Esperas el cadáver de tu hijo amortajado ya con sangre y agua, envuelto en el temblor del mundo antiguo, celado por el velo de la Alianza. Tú aguardas aterida, mientras cruzan tu mente las espadas contemplando su cabeza inclinada, sus manos extendidas a la muerte y su carne seráfica macilenta, y la orfandad del labio sin parábolas.
En tu glaciar exhaustas golondrinas quieren abrir sus alas y elevarse. Mujer-Madre te ha hecho, tus entrañas parirán con dolor al hombre nuevo que nacerá mañana, y tienes que vivir sobre la tierra hasta que la semilla esté granada.
Desenclavan a tu hijo. Presurosa te lanzas y le abrazas. Su rigidez helada te conmueve, te haces llama, se subleva el volcán de tu dulzura y el fuego por tus besos se derrama. Apoyada tu frente en sus cabellos gimes la última nana. Un suspiro de incienso, un aleluya, un inconsciente hosanna se escapa por jirones del relámpago que te abrasa.
José de Arimatea, con permiso que Pilatos le dio sin pedir nada, va a enterrar a tu hijo en su sepulcro, compró una nueva sábana, y Nicodemo trae una mixtura de mirra y áloe, para la mortaja.

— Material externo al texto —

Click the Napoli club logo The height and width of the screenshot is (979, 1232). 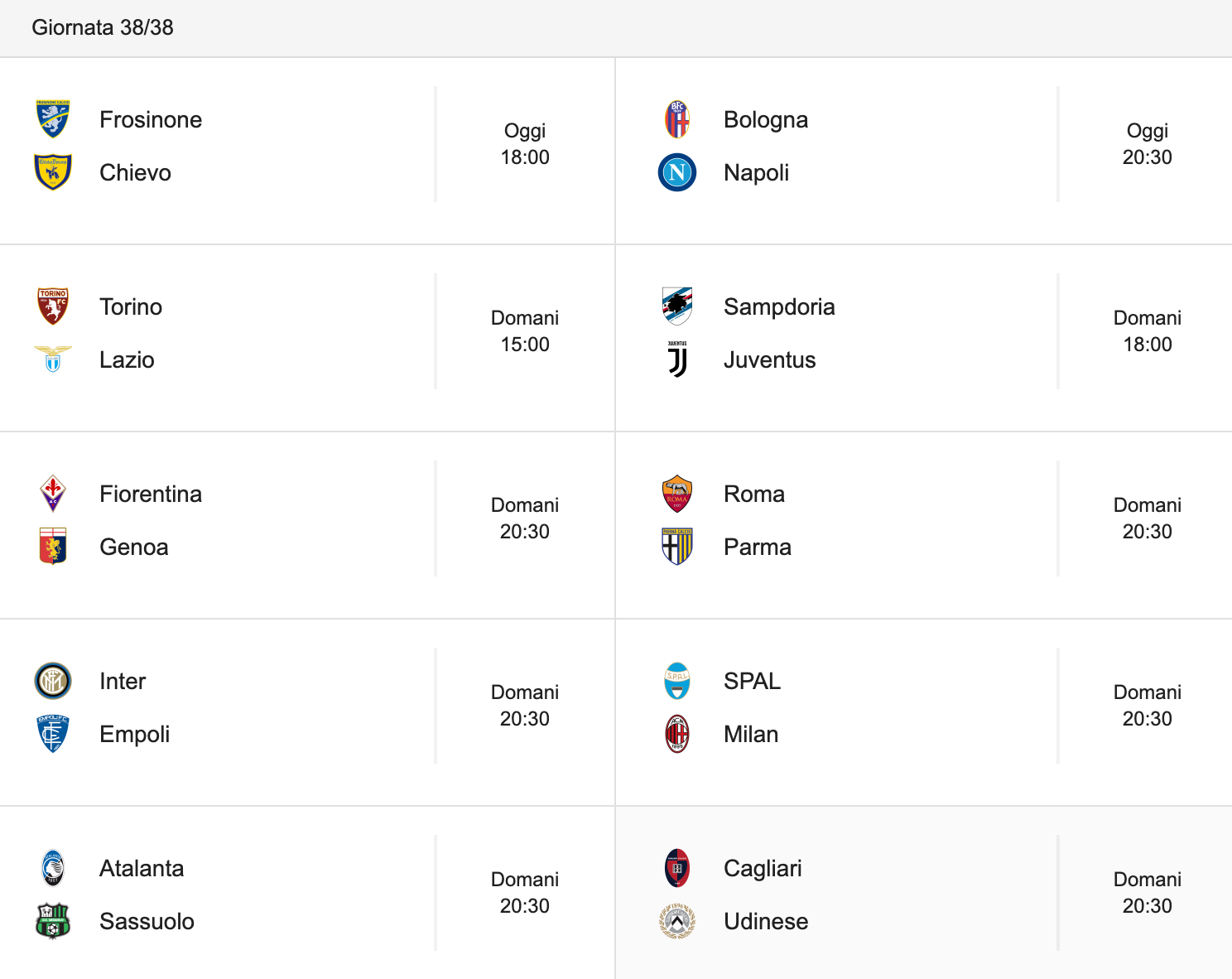tap(677, 172)
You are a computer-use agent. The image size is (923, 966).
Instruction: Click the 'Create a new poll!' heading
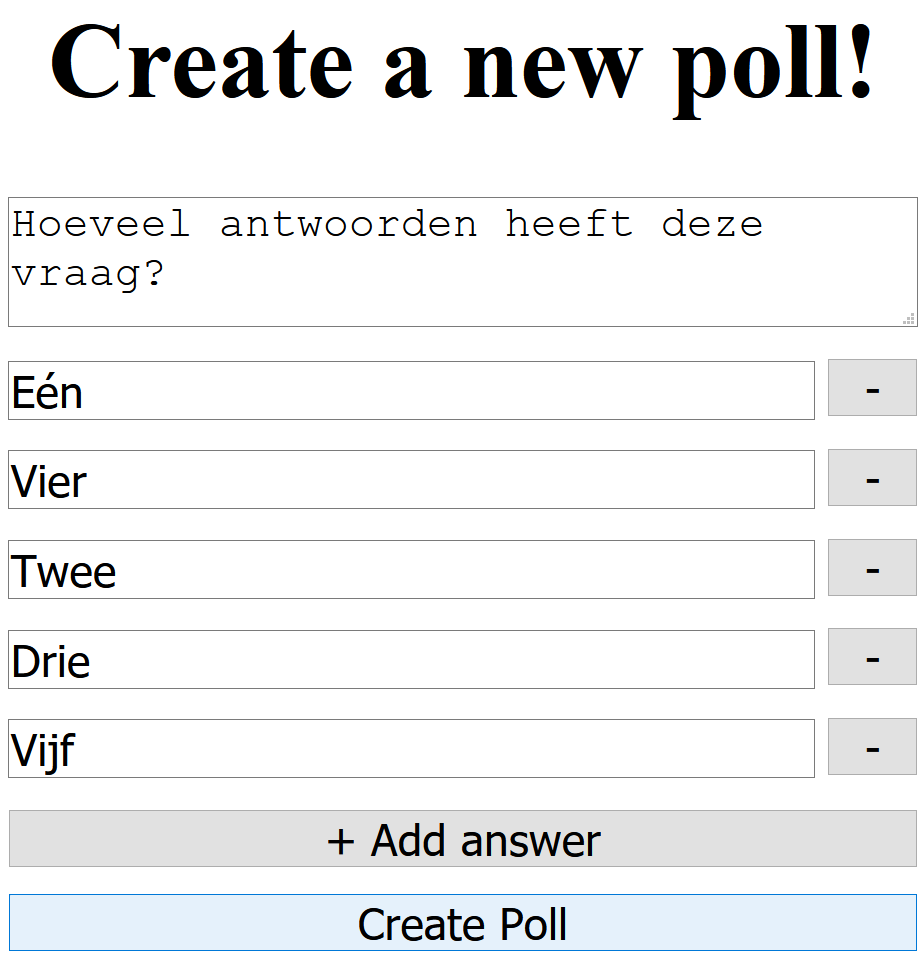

Con el cortejo fúnebre te llevan a la tumba, una cueva cercana. Su cuerpo yerto, exánime, han vendado con fajas impregnadas en la olorosa mezcla. Respetuosos lo envuelven en la sábana. Por la abertura baja y estrechísima pasas de la antecámara al lugar de su solitario lecho, donde un banco de piedra frío y gris le esperaba. Le tienden sobre él, su bello rostro cubren con una tela fina y blanca, el sudario. Te vence el desconsuelo y te abalanzas sintiéndote morir. Te pesa el alma, se aferra a la reliquia del amado, en Él está su casa.